# Task directions:
In the data below, find each line that contains the word "options" and copy it.

====== Exercise materials

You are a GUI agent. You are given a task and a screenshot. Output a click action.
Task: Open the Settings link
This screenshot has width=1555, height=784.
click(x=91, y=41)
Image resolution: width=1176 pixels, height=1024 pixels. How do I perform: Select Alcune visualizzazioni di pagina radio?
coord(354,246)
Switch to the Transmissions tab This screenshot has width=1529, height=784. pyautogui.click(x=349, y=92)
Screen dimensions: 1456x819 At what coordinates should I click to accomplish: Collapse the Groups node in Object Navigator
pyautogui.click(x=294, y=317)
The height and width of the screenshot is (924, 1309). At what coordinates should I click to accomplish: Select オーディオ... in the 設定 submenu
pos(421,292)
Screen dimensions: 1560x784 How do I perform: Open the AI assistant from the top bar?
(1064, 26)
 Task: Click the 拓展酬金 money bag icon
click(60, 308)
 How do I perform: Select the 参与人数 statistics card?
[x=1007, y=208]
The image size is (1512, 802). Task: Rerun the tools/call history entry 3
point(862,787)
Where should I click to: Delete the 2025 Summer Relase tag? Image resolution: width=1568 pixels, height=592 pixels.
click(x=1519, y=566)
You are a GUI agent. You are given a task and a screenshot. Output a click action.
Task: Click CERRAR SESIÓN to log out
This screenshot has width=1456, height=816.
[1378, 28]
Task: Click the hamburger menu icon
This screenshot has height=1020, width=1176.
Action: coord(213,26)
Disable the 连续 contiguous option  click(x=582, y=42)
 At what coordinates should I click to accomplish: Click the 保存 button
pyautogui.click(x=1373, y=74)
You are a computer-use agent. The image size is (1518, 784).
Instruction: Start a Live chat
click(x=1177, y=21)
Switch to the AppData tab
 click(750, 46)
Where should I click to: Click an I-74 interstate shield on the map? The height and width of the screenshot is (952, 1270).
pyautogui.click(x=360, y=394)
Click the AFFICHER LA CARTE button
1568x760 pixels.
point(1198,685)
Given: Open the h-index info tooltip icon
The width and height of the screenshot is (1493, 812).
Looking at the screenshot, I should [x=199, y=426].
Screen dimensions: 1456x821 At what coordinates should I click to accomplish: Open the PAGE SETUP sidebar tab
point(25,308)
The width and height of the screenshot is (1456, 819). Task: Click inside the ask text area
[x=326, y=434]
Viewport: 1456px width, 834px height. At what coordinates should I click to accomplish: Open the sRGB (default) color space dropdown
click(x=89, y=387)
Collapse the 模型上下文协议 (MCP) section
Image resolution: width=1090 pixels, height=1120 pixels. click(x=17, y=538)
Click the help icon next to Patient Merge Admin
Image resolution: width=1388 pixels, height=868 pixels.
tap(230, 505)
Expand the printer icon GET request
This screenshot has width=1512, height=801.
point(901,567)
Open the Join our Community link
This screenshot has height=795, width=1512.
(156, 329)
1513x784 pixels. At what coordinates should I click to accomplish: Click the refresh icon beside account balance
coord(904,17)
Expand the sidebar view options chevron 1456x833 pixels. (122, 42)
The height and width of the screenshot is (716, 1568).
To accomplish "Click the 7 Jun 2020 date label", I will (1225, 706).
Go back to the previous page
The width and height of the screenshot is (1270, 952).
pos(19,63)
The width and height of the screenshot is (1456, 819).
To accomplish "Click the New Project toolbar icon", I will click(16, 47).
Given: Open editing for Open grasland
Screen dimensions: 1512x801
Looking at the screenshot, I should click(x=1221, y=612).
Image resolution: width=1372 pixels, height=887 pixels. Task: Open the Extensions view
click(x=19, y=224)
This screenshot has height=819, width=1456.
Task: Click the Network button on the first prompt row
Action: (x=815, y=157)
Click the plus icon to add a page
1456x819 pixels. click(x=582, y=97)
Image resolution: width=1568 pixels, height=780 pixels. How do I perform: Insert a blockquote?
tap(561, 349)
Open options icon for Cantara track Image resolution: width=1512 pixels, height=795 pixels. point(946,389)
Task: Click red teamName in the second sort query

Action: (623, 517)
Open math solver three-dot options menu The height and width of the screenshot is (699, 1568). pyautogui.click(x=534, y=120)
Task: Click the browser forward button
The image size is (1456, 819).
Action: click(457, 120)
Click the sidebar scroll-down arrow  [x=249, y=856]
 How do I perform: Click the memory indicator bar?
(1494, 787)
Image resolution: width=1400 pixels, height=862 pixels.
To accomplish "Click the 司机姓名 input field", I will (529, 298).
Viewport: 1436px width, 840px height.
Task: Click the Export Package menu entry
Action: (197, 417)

============

# Solution for this exercise:
Expand the sidebar view options chevron 1456x833 pixels. (122, 42)
Open options icon for Cantara track Image resolution: width=1512 pixels, height=795 pixels. point(946,389)
Open math solver three-dot options menu The height and width of the screenshot is (699, 1568). pyautogui.click(x=534, y=120)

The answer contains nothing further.